◆ WHAT TO PRODUCE
Out of the records below, copy all lines in which the word "cell" occurs.

- Opening Delimiter -

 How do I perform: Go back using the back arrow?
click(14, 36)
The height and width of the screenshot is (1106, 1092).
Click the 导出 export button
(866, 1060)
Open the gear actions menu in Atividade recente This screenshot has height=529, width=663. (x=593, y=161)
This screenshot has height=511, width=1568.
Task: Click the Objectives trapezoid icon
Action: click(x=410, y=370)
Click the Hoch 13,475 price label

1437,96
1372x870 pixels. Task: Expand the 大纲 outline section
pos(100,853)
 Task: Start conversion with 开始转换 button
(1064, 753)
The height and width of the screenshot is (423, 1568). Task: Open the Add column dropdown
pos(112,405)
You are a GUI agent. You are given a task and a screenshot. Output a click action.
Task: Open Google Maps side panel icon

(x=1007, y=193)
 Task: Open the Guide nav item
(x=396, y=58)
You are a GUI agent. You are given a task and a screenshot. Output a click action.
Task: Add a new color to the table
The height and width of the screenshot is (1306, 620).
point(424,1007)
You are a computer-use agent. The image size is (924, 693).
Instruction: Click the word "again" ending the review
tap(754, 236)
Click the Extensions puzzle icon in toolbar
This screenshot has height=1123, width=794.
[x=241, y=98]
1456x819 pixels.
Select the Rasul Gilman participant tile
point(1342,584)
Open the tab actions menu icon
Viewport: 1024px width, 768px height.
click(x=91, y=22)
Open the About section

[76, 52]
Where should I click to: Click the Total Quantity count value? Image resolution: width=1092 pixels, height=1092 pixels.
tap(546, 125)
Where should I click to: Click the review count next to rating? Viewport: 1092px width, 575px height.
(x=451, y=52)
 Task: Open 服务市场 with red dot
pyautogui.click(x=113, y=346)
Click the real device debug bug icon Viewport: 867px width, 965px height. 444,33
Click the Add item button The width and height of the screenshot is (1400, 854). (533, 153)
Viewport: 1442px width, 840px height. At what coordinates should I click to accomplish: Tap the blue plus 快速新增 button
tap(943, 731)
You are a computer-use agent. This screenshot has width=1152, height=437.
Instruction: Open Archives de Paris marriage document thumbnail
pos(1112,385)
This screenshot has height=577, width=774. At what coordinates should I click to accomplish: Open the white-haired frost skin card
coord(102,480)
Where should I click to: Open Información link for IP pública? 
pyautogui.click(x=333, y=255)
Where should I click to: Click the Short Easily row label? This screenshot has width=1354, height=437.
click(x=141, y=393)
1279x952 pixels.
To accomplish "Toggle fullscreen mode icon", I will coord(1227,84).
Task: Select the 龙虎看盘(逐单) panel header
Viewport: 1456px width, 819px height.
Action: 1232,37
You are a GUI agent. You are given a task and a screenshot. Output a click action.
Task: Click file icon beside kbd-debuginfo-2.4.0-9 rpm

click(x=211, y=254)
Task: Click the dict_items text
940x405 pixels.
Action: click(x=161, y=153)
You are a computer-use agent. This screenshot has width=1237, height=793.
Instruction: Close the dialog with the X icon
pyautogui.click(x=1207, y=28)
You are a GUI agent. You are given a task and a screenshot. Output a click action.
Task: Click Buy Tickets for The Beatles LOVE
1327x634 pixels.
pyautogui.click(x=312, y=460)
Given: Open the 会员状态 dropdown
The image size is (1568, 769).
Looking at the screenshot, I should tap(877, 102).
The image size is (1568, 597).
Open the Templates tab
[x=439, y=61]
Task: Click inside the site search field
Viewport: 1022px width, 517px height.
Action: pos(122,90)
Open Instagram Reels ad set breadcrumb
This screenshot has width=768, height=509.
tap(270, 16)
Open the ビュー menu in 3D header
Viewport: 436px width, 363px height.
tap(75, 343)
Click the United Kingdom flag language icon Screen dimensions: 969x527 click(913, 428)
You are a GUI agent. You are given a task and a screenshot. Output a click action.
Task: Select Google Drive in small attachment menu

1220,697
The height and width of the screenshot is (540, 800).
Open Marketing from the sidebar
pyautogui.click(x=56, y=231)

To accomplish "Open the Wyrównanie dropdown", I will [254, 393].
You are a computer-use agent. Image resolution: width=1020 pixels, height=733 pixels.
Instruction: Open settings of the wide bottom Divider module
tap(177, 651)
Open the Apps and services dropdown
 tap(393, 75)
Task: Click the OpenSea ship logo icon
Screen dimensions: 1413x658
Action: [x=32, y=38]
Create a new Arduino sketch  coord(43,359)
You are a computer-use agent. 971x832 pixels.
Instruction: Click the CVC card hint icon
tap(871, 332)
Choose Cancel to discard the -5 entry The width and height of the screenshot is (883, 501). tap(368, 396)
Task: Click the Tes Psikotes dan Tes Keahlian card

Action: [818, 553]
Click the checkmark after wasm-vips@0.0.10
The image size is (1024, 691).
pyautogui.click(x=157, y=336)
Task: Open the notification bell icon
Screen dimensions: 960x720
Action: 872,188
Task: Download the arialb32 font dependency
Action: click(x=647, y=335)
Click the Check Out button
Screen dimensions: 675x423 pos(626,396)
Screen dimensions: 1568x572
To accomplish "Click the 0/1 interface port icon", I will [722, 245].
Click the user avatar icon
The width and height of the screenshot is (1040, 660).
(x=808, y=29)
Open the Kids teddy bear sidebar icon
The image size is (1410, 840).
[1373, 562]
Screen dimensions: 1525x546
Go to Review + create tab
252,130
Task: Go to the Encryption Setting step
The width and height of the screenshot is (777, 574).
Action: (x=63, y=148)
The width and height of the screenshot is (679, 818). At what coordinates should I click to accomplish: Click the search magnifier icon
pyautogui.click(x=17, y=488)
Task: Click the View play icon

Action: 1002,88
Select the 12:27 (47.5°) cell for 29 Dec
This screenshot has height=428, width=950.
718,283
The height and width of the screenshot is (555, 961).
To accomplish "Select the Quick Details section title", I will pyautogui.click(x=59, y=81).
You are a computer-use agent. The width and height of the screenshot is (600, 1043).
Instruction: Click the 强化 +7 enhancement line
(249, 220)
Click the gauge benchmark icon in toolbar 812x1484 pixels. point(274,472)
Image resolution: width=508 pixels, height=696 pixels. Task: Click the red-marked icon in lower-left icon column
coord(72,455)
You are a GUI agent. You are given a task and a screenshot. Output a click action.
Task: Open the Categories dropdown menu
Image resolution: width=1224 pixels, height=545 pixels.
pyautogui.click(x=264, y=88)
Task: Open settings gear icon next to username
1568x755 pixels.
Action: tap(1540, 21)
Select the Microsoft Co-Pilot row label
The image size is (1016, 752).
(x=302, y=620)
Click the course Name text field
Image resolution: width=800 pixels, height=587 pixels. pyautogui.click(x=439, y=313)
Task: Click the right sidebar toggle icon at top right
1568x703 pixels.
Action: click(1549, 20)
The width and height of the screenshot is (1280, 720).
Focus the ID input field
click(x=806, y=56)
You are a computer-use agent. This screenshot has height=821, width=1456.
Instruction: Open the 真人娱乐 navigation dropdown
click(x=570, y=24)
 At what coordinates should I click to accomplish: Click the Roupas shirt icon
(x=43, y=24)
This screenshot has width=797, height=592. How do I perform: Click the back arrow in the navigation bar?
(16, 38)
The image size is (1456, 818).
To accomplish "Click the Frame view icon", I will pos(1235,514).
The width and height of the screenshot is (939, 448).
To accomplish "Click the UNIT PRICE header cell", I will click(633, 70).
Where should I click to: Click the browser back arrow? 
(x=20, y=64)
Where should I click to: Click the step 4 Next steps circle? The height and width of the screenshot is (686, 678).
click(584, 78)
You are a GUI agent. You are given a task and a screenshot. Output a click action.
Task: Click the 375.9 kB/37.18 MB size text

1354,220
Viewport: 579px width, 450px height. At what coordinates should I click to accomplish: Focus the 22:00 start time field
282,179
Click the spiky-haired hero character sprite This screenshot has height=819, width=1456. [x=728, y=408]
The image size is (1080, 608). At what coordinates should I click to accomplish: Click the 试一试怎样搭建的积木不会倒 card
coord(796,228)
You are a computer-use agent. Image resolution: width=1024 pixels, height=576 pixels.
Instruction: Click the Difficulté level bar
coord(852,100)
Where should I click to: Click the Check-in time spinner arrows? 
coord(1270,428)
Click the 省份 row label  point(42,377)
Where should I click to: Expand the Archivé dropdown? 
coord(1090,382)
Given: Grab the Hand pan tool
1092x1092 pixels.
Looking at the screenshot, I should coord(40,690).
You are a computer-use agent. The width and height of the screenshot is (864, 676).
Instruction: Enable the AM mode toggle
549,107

- Closing Delimiter -

◆ ANSWER SPACE
Select the 12:27 (47.5°) cell for 29 Dec
To accomplish "Click the UNIT PRICE header cell", I will click(633, 70).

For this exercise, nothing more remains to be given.